No picture belongs in the answer, which must hold exactly the lines from the one with "Click the forward navigation arrow" through the final line below.

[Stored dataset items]
########

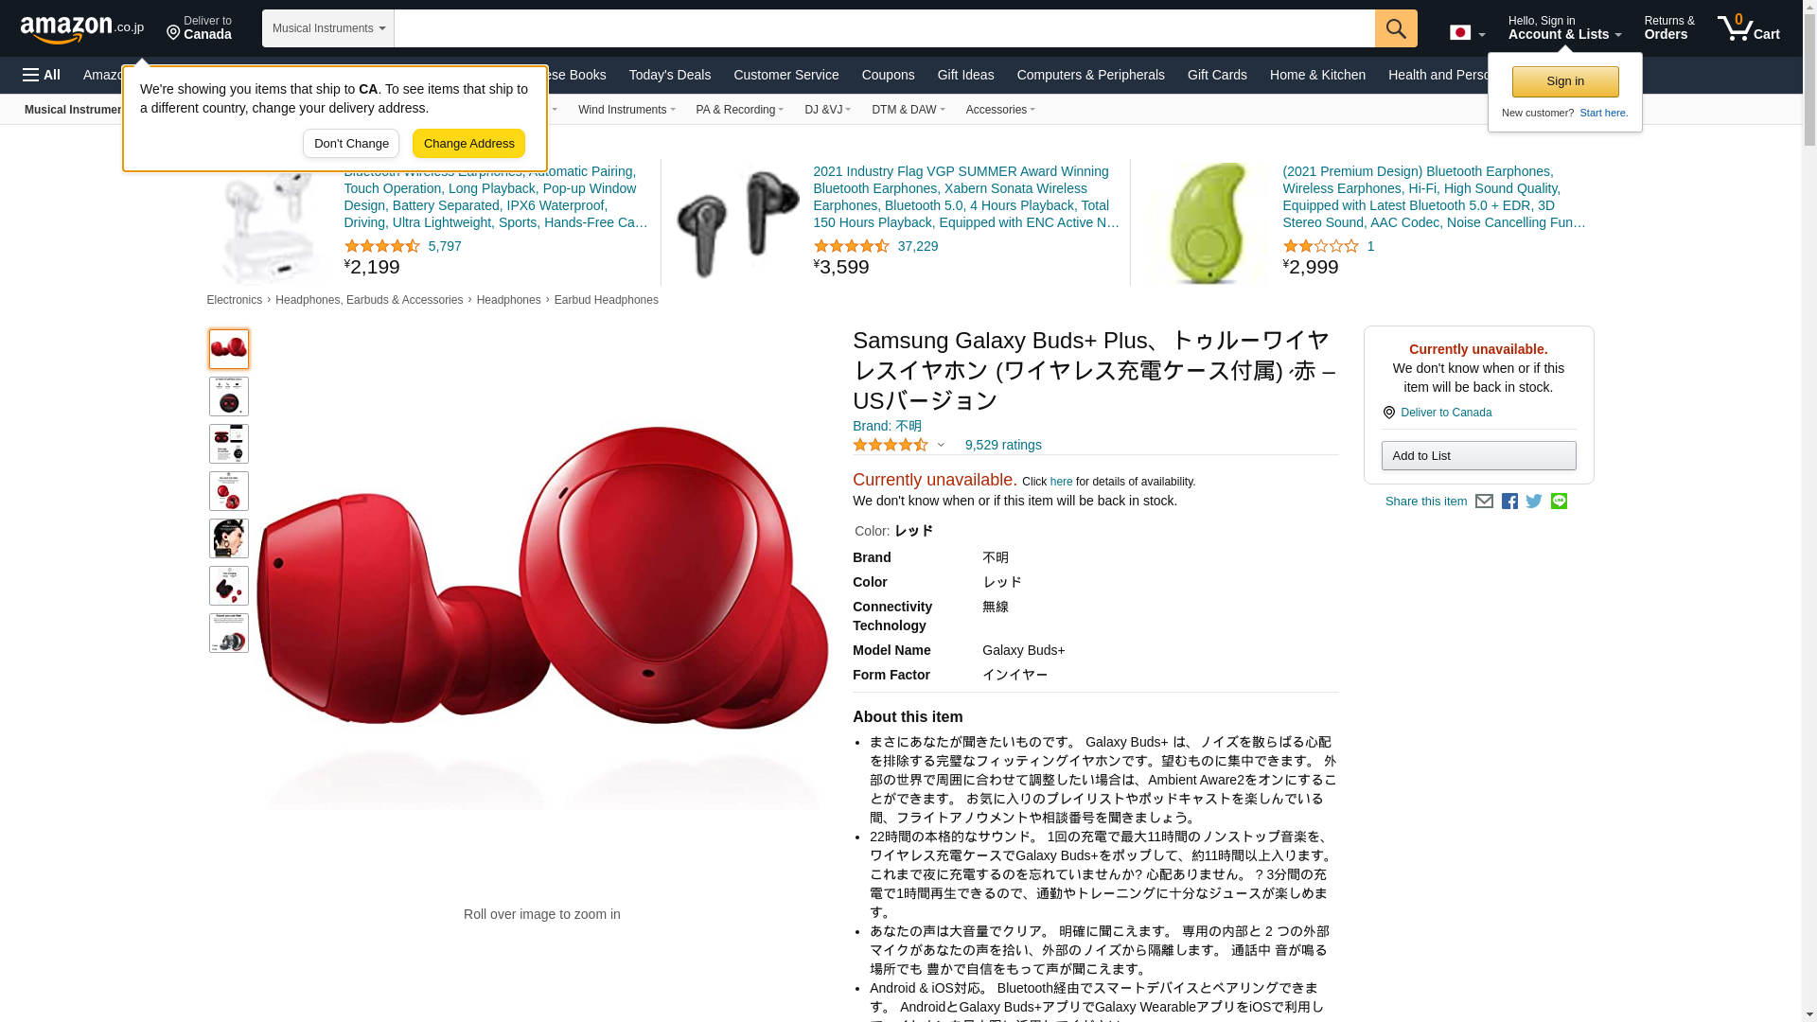The image size is (1817, 1022).
Task: Share this item via email icon
Action: [x=1484, y=502]
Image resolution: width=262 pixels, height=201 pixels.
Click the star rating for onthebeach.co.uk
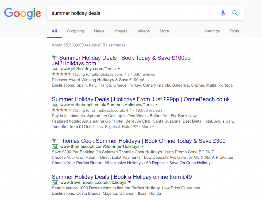[x=62, y=110]
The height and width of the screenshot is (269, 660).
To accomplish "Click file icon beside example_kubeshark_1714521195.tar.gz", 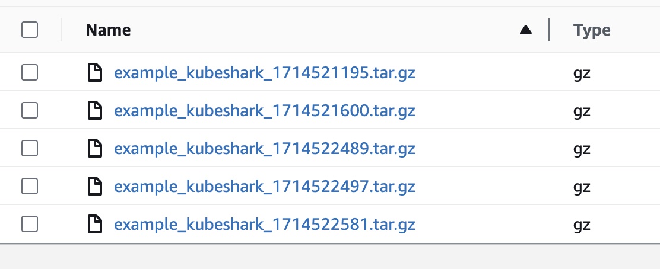I will click(x=95, y=73).
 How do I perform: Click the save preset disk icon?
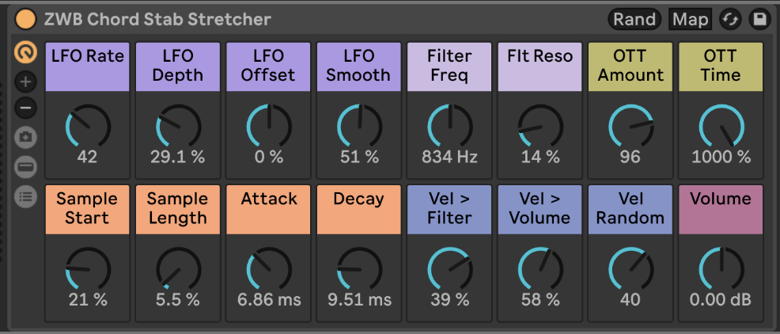759,19
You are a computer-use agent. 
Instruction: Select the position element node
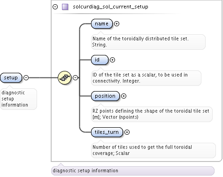105,96
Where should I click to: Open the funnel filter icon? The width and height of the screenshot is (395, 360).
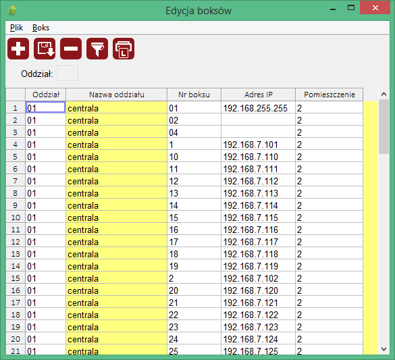point(97,49)
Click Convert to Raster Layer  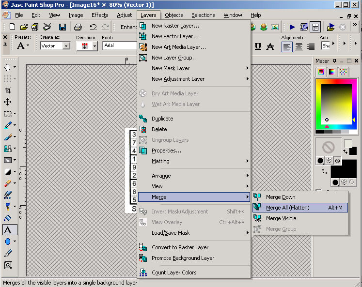pyautogui.click(x=180, y=247)
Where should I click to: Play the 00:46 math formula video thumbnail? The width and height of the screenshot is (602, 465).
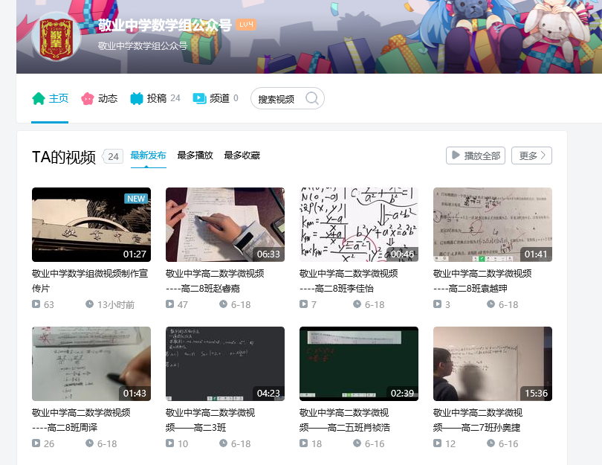coord(358,224)
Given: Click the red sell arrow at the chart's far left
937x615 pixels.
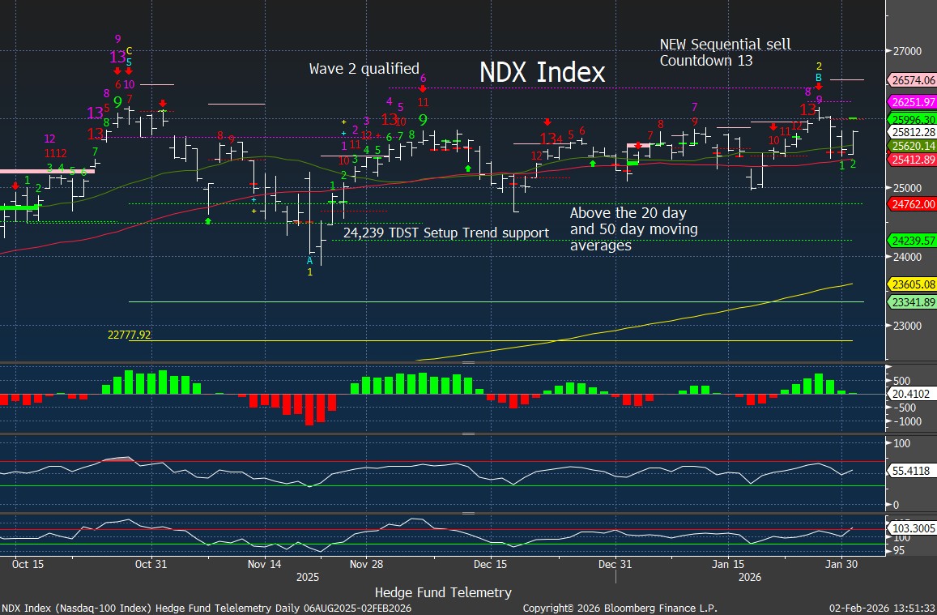Looking at the screenshot, I should click(15, 186).
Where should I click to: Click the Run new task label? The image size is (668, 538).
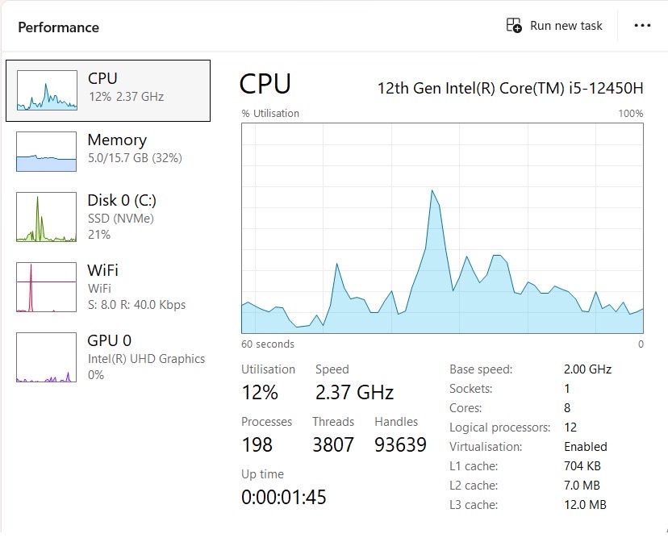(x=566, y=26)
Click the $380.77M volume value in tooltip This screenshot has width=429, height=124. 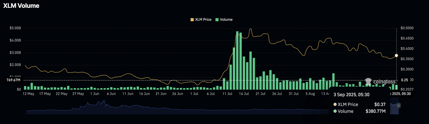(375, 111)
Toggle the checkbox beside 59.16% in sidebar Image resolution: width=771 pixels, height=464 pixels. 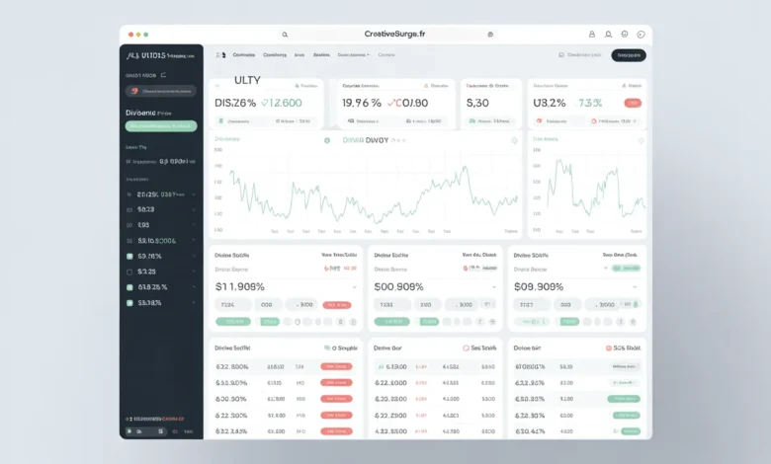pyautogui.click(x=129, y=256)
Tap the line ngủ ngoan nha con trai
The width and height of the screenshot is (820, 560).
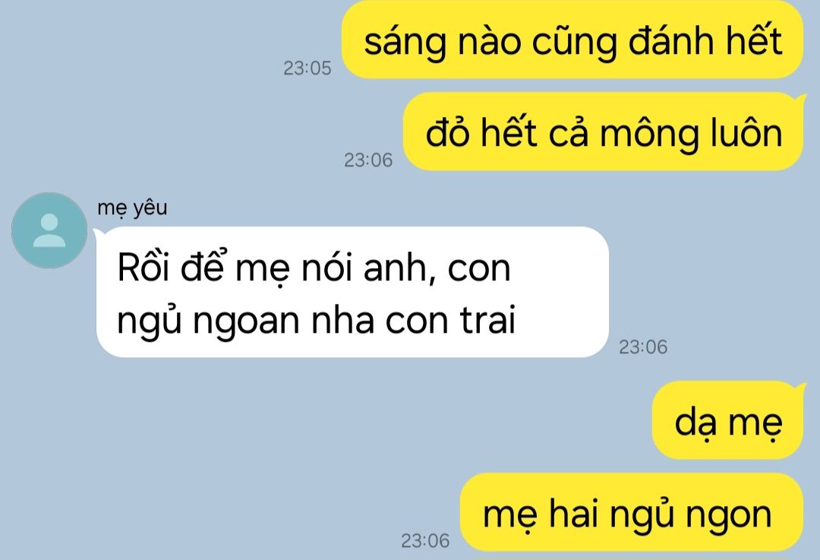coord(317,320)
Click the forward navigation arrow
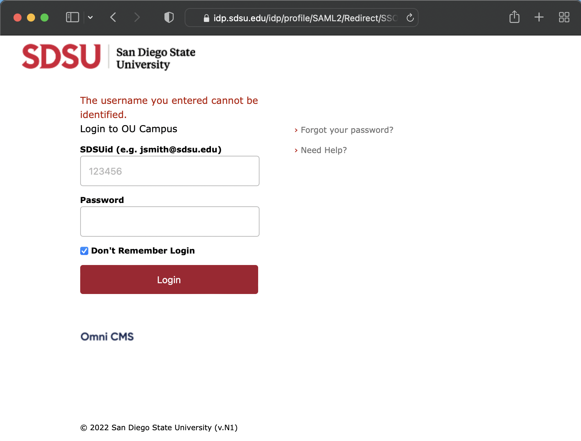Image resolution: width=581 pixels, height=441 pixels. [137, 17]
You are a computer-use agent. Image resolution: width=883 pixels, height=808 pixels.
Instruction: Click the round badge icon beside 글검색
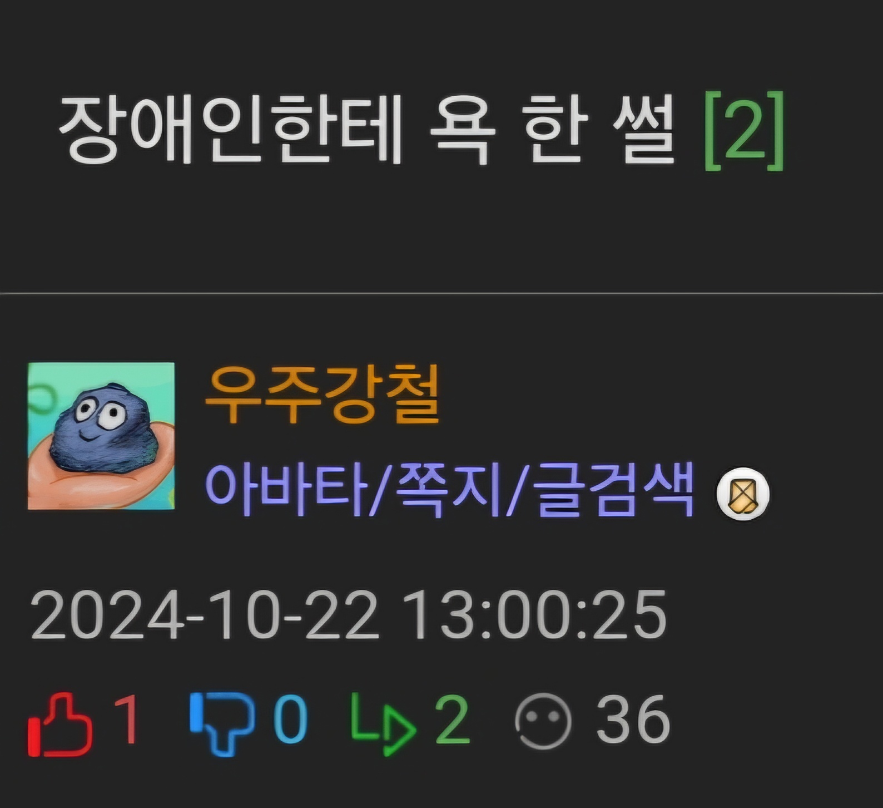(743, 494)
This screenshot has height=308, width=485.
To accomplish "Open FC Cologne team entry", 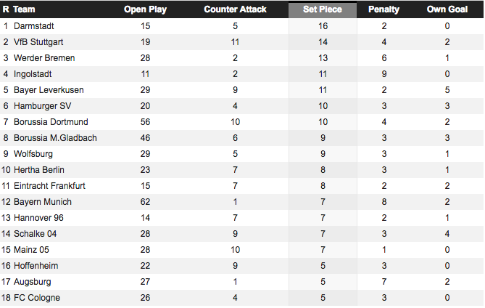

########

■ **ANSWER TO THIS PROBLEM**:
Click the forward navigation arrow
Image resolution: width=581 pixels, height=441 pixels. [137, 17]
You are a computer-use agent. Image resolution: width=883 pixels, height=808 pixels.
Instruction: Click the round badge icon beside 글검색
(743, 494)
This screenshot has height=308, width=485.
To accomplish "Open FC Cologne team entry", 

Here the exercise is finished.